## Extrait du document
____________
Du 05 au 07 Février 2020 nous (Anthony et Colin avons eu la chance de passer 3 jours à DDD Europe. Autant spoiler tout de suite : c'était vraiment 3 très belles journées, on vous raconte !
Matinée Event Sourcing :
Il y a plusieurs formules pour participer à DDD Europe. Nous avions pris un combo avec une première journée dédiée à l'Event Sourcing. Nous commençons donc avec trois talks sur le sujet :
- [Event Sourcing] Keynote par Udi Dahan ;
- Mistakes Made Adopting Event Sourcing (and how we recovered) par Nat Pryce ;
- Event Sourcing Done Right - Experiences from the Trenches par Dennis Doomen.
Dans notre perception, ces trois premiers talks étaient relativement similaires : d'abord une introduction à l'Event Sourcing puis une mise en garde de n'utiliser cette approche que si on en a réellement besoin.
Les 3 speakers ont bien insisté sur le fait que l'Event Sourcing augmente drastiquement les risques d'erreurs dans le développement. On ne parle pas ici du risque de faire des traitements faux mais bien des risques d'erreurs très coûteuses dans l'architecture logicielle. Ils ont aussi largement insisté sur la complexité accidentelle qu'ajoute cette approche.
Quelques temps avant cette conférence, Anthony avait eu la chance de participer à 3 jours d'ateliers avec Adam Dymitruk et Greg Young sur CQRS et l'Event Sourcing. À cette occasion nous avions pu échanger avec ces deux porteurs de la discipline. Pour leur part ils font systématiquement de l'Event Sourcing (quelle que soit la mission).
Avant d'échanger avec eux sur ce sujet nous étions persuadés que l'Event Sourcing n'était adapté que dans certains cas bien précis :
- très importants volumes de données et de traitements,
- CQRS avec beaucoup de projections et d'importants risques en cas de perte de la cohérence à terme,
- fort besoin de traçabilité,
- présence d'une équipe expérimentée pouvant comprendre ce type d'architectures.
De fait, nous étions étonnés du discours tenu et, pouvoir entendre des avis similaires au nôtre dans les talks de DDD Europe nous a conforté dans nos convictions. En fait, il est tout à fait normal pour ces deux fers de lance de l'approche de ne faire que ça. Pour les autres développeurs, par contre, il semble qu'il soit important de ne pas considérer tous les problèmes comme des clous, mêmes lorsqu'on a un superbe marteau !
De ces trois premiers talks, si nous ne devions en retenir qu'un, ce serait celui de Dennis Doomen qui semblait plus expérimenté sur cette approche et donnait des retours vraiment intéressants.
Functional Event Sourcing par Jérémie Chassaing
On commence l'après-midi avec un talk présenté sous forme de live coding, Jérémie Chassaing nous montre comment cloisonner un domaine métier (le fonctionnement d’une ampoule) de son infrastructure basée sur de l’Event Sourcing.
Aucun slide, un IDE, une en-tête en F# pour mettre quelques informations personnelles et Jérémie lance son live coding.
____________
## Extrait des données
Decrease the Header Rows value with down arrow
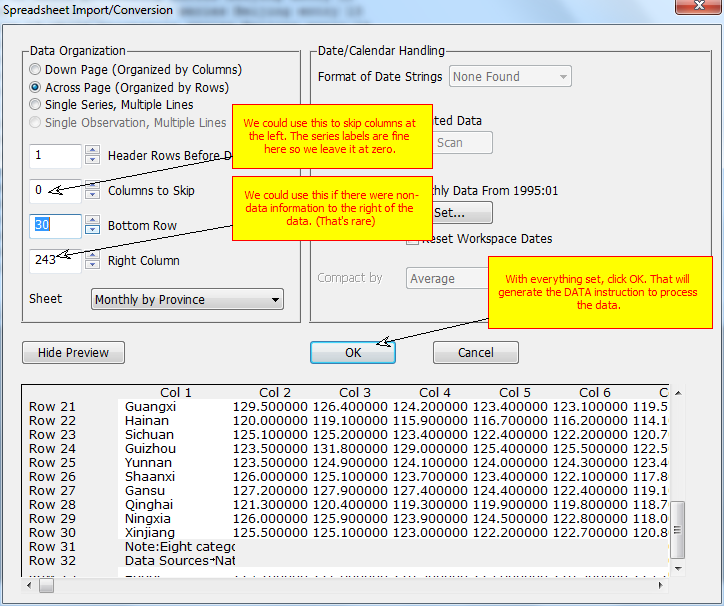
____________
Avant d'échanger avec Adam Dymitruk et Greg Young, dans quels cas précis les auteurs du compte rendu sur DDD Europe jugeaient-ils l'Event Sourcing adapté ? Citez-les tous.

- Très importants volumes de données et de traitements
- CQRS avec beaucoup de projections et d'importants risques en cas de perte de la cohérence à terme
- Fort besoin de traçabilité
- Présence d'une équipe expérimentée pouvant comprendre ce type d'architectures